Thousands of relatives of Troubles victims have signed an open letter calling for the British and Irish governments to fully investigate decades of violence.
It calls for the long-delayed set up of an independent team of detectives to pursue new prosecutions and other measures to recover information.
These are measures included in the 2014 Stormont House Agreement.
The letter is addressed to Taoiseach Micheál Martin and UK PM Boris Johnson.
It asks for their assurances that their "human rights as victims will no longer be disregarded or denied".
"The peace process has repeatedly failed to deliver on our rights to truth, justice and accountability," they said.
The letter, signed by 3,500 relatives, is being published in the Irish News, Andersonstown News, and US publication the Irish Echo.
More than 3,600 people were killed during the 30 years of Northern Ireland's Troubles and thousands more injured.

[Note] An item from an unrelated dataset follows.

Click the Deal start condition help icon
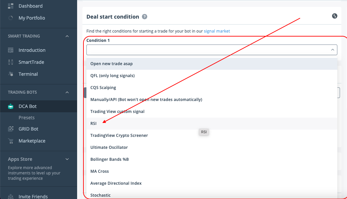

The UK government has pledged to "intensify" engagement with victims' groups in addressing the legacy of the past.
The Stormont House proposals included a new independent investigation unit to re-examine all unsolved killings and a separate truth recovery mechanism to enable families to gain answers in cases where prosecutions are unlikely.
Last March, the government set out new thinking on dealing with the past, which radically departed from what had been proposed in the Stormont House Agreement.
He proposed that after a paper review exercise, most unsolved cases would be closed and a new law would be enacted to prevent the investigations from being reopened.
Mark Thompson, chief executive of Belfast-based lobby group Relatives for Justice, said about half of those who signed the open letter are 35 years and under.
He said the letter "represents the current and future generations" and that it "underlines the ongoing trauma and intergenerational impact that the killing of a relative has also had on surviving families".